Si Marseille s'est lancée dans la course pour être capitale européenne de la culture, c'est autant pour faire valoir ses réalisations que pour rattraper son retard sur d'autres villes de Méditerranée comme Barcelone. Car Marseille fourmille de cultures et de cultureux: une trentaine de théâtres avec 50.000 abonnés (dixit la mairie, soit plus que l'OM), quinze musées, un opéra, un ballet national, une demi-douzaine de festivals d'envergure internationale et quelque trois cents studios de répétition.
N'en jetez plus! Mais tout ce beau monde peine encore à s'organiser, à la fois pour être mieux reconnu à l'international et mieux diffusé à Marseille. Manque de lieux de résidence et de représentation pour les arts vivants, problème d'horaires en soirée dans les transports en commun, disparition du cinéma de la Canebière...

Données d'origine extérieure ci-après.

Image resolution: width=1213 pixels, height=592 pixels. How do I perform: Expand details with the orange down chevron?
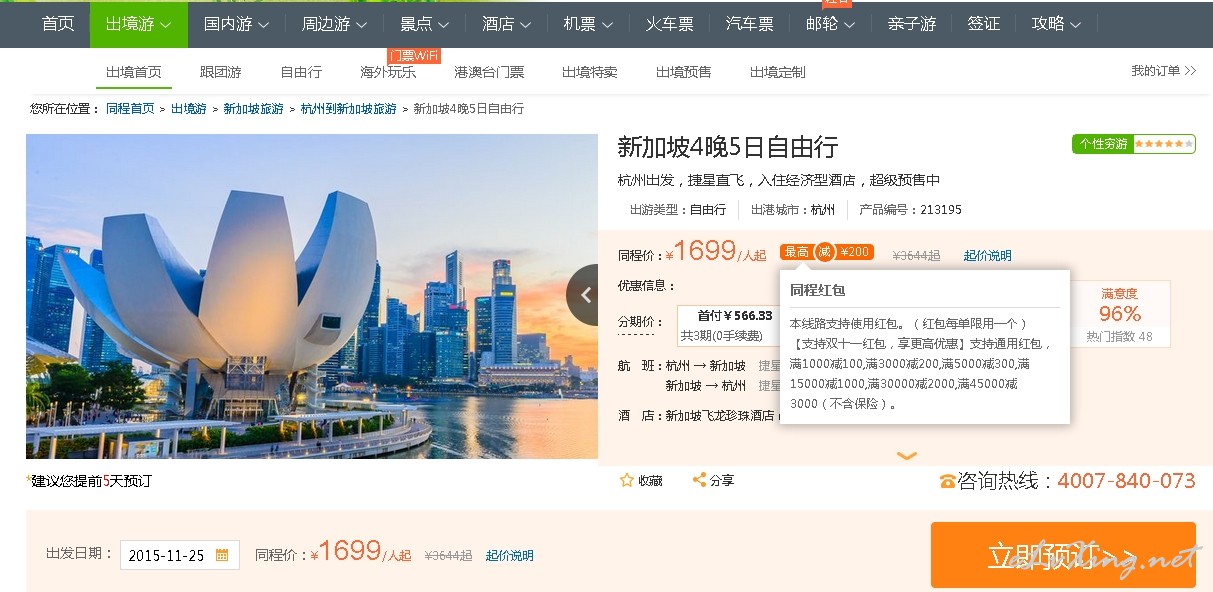907,456
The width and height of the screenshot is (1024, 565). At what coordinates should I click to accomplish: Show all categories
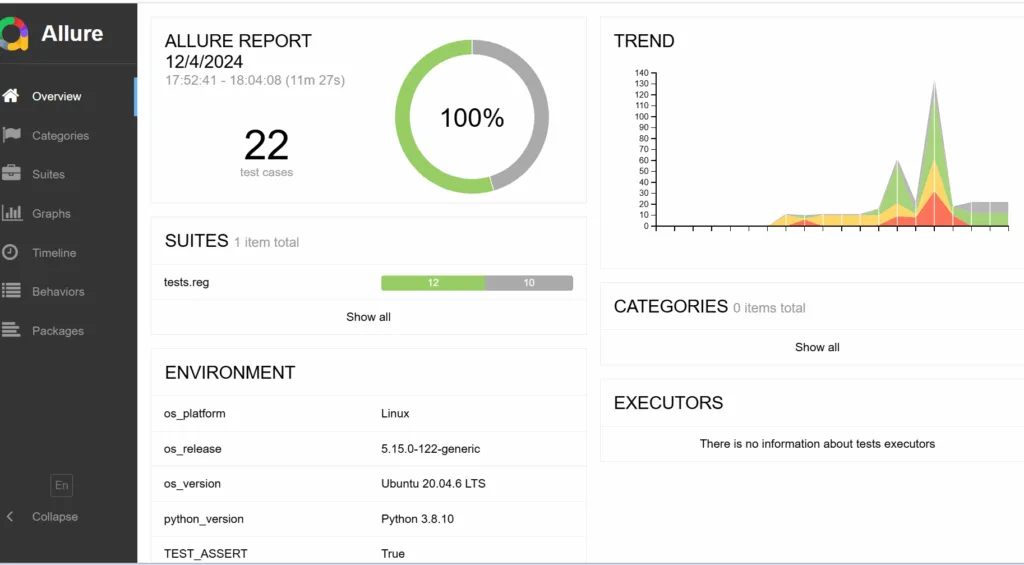pos(816,347)
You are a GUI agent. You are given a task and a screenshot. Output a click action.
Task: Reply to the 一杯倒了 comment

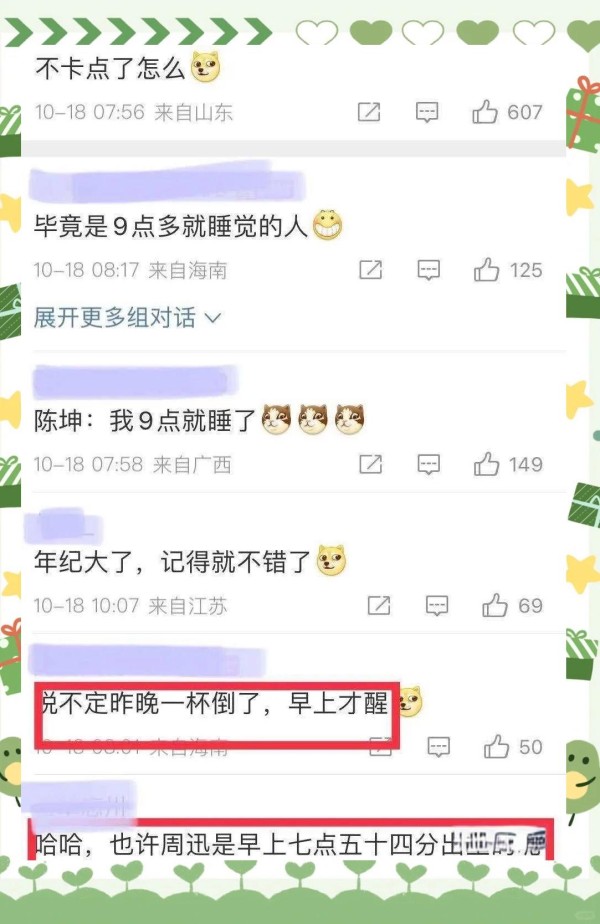(x=439, y=747)
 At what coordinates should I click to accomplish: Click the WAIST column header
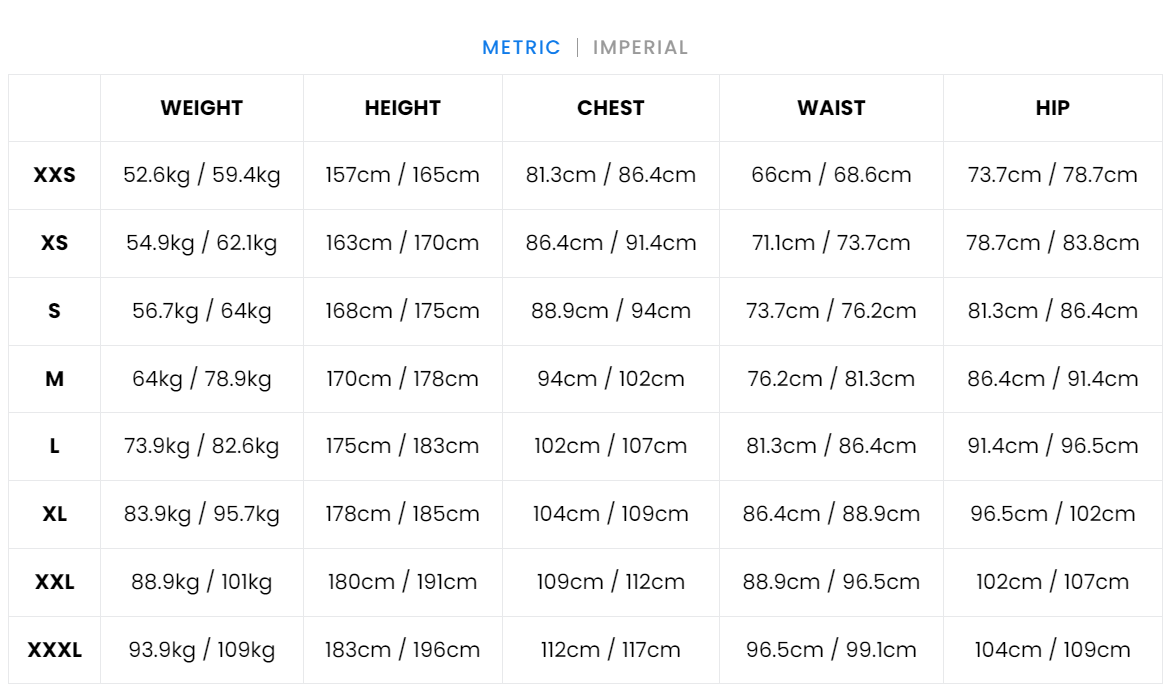[x=831, y=108]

Tous les candidats s'accordent aujourd'hui à vouloir renforcer les équipements culturels de proximité dans les quartiers. La mise en place d'une carte de réduction culture semble également faire l'unanimité. C'est sur les grands projets d'équipements et la politique à mener vis-à-vis des associations culturelles que les avis divergent. Ainsi que sur la façon de les financer: certaines dépenses, comme le fonctionnement de l'opéra, pourraient faire l'objet d'un partage entre collectivités locales. D'autres, comme la construction du Musée des civilisations, de l'Europe et de la Méditerranée (Mucem), devraient être essentiellement pris en charge par l'Etat, qui traîne les pieds. L'an dernier, l'action culturelle de la ville de Marseille s'est élevée à 116 millions d'euros, soit 8,5% du budget municipal.